Reproduce every row below verbatim, keeping the same order.
--- START OF Dataset records ---
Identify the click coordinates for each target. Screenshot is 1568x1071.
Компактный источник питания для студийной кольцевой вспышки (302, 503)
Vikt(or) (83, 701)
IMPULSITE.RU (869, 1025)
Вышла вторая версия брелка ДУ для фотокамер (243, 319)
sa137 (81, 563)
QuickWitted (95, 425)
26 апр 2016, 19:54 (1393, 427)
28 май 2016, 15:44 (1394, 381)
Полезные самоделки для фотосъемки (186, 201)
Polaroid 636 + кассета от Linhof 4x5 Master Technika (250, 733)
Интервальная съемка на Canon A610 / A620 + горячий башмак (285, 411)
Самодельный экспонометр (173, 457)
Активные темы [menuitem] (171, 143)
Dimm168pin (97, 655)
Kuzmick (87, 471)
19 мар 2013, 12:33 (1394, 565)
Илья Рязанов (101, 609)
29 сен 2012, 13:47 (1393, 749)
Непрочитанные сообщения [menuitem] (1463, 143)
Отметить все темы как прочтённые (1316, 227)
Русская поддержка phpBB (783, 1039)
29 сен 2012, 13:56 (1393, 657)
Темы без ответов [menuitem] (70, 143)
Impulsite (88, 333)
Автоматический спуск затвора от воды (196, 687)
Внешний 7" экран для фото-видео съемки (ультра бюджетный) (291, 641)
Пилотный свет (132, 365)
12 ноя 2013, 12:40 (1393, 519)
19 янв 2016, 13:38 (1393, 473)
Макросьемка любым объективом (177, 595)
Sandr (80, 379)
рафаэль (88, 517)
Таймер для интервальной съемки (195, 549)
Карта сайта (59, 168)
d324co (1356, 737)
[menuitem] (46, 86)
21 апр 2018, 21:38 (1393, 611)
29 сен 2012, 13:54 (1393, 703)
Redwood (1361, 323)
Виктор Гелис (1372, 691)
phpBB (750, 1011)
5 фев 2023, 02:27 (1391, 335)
--- END OF Dataset records ---
• **Written answer**:
Identify the click coordinates for each target. Screenshot is 1568x1071.
Компактный источник питания для студийной кольцевой вспышки (302, 503)
Vikt(or) (83, 701)
IMPULSITE.RU (869, 1025)
Вышла вторая версия брелка ДУ для фотокамер (243, 319)
sa137 (81, 563)
QuickWitted (95, 425)
26 апр 2016, 19:54 (1393, 427)
28 май 2016, 15:44 (1394, 381)
Полезные самоделки для фотосъемки (186, 201)
Polaroid 636 + кассета от Linhof 4x5 Master Technika (250, 733)
Интервальная съемка на Canon A610 / A620 + горячий башмак (285, 411)
Самодельный экспонометр (173, 457)
Активные темы [menuitem] (171, 143)
Dimm168pin (97, 655)
Kuzmick (87, 471)
19 мар 2013, 12:33 (1394, 565)
Илья Рязанов (101, 609)
29 сен 2012, 13:47 (1393, 749)
Непрочитанные сообщения [menuitem] (1463, 143)
Отметить все темы как прочтённые (1316, 227)
Русская поддержка phpBB (783, 1039)
29 сен 2012, 13:56 (1393, 657)
Темы без ответов [menuitem] (70, 143)
Impulsite (88, 333)
Автоматический спуск затвора от воды (196, 687)
Внешний 7" экран для фото-видео съемки (ультра бюджетный) (291, 641)
Пилотный свет (132, 365)
12 ноя 2013, 12:40 (1393, 519)
19 янв 2016, 13:38 (1393, 473)
Макросьемка любым объективом (177, 595)
Sandr (80, 379)
рафаэль (88, 517)
Таймер для интервальной съемки (195, 549)
Карта сайта (59, 168)
d324co (1356, 737)
[menuitem] (46, 86)
21 апр 2018, 21:38 (1393, 611)
29 сен 2012, 13:54 (1393, 703)
Redwood (1361, 323)
Виктор Гелис (1372, 691)
phpBB (750, 1011)
5 фев 2023, 02:27 (1391, 335)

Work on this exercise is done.